**Requirement:** Please write out all the data exactly as shown.

**Recorded information:**
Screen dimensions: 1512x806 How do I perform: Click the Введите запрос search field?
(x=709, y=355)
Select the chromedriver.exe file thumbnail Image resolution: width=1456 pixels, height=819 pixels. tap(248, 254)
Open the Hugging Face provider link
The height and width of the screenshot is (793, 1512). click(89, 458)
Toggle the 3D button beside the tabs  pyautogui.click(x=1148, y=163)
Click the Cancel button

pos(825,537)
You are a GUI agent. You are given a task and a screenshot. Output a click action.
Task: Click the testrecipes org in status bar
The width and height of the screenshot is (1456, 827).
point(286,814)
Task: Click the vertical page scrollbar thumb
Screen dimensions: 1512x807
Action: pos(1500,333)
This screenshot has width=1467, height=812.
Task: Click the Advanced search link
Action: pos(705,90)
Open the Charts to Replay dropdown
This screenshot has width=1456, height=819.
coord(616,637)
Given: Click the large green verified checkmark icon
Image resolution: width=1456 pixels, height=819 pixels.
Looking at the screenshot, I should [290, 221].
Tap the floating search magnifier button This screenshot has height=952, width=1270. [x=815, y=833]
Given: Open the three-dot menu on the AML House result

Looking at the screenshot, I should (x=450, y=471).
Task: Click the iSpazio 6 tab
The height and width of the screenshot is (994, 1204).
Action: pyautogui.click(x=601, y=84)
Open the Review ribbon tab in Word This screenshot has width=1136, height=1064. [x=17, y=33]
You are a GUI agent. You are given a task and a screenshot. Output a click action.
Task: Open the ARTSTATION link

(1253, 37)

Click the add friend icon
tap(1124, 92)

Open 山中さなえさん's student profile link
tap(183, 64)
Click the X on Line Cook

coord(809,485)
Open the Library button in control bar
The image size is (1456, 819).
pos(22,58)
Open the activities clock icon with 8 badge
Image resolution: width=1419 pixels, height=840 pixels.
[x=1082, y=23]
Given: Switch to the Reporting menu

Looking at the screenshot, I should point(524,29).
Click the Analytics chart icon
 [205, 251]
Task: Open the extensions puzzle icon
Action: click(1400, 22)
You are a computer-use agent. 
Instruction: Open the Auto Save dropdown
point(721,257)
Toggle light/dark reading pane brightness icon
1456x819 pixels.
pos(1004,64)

**Exercise result:**
Screen dimensions: 1512x806 How do I perform: Click the Введите запрос search field?
(x=709, y=355)
Select the chromedriver.exe file thumbnail Image resolution: width=1456 pixels, height=819 pixels. tap(248, 254)
Open the Hugging Face provider link
The height and width of the screenshot is (793, 1512). click(89, 458)
Toggle the 3D button beside the tabs  pyautogui.click(x=1148, y=163)
Click the Cancel button

pos(825,537)
You are a GUI agent. You are given a task and a screenshot. Output a click action.
Task: Click the testrecipes org in status bar
The width and height of the screenshot is (1456, 827).
point(286,814)
Task: Click the vertical page scrollbar thumb
Screen dimensions: 1512x807
Action: pos(1500,333)
This screenshot has width=1467, height=812.
Task: Click the Advanced search link
Action: pos(705,90)
Open the Charts to Replay dropdown
This screenshot has width=1456, height=819.
coord(616,637)
Given: Click the large green verified checkmark icon
Image resolution: width=1456 pixels, height=819 pixels.
Looking at the screenshot, I should [290, 221].
Tap the floating search magnifier button This screenshot has height=952, width=1270. [x=815, y=833]
Given: Open the three-dot menu on the AML House result

Looking at the screenshot, I should (x=450, y=471).
Task: Click the iSpazio 6 tab
The height and width of the screenshot is (994, 1204).
Action: pyautogui.click(x=601, y=84)
Open the Review ribbon tab in Word This screenshot has width=1136, height=1064. [x=17, y=33]
You are a GUI agent. You are given a task and a screenshot. Output a click action.
Task: Open the ARTSTATION link

(1253, 37)

Click the add friend icon
tap(1124, 92)

Open 山中さなえさん's student profile link
tap(183, 64)
Click the X on Line Cook

coord(809,485)
Open the Library button in control bar
The image size is (1456, 819).
pos(22,58)
Open the activities clock icon with 8 badge
Image resolution: width=1419 pixels, height=840 pixels.
[x=1082, y=23]
Given: Switch to the Reporting menu

Looking at the screenshot, I should point(524,29).
Click the Analytics chart icon
 [205, 251]
Task: Open the extensions puzzle icon
Action: click(1400, 22)
You are a computer-use agent. 
Instruction: Open the Auto Save dropdown
point(721,257)
Toggle light/dark reading pane brightness icon
1456x819 pixels.
pos(1004,64)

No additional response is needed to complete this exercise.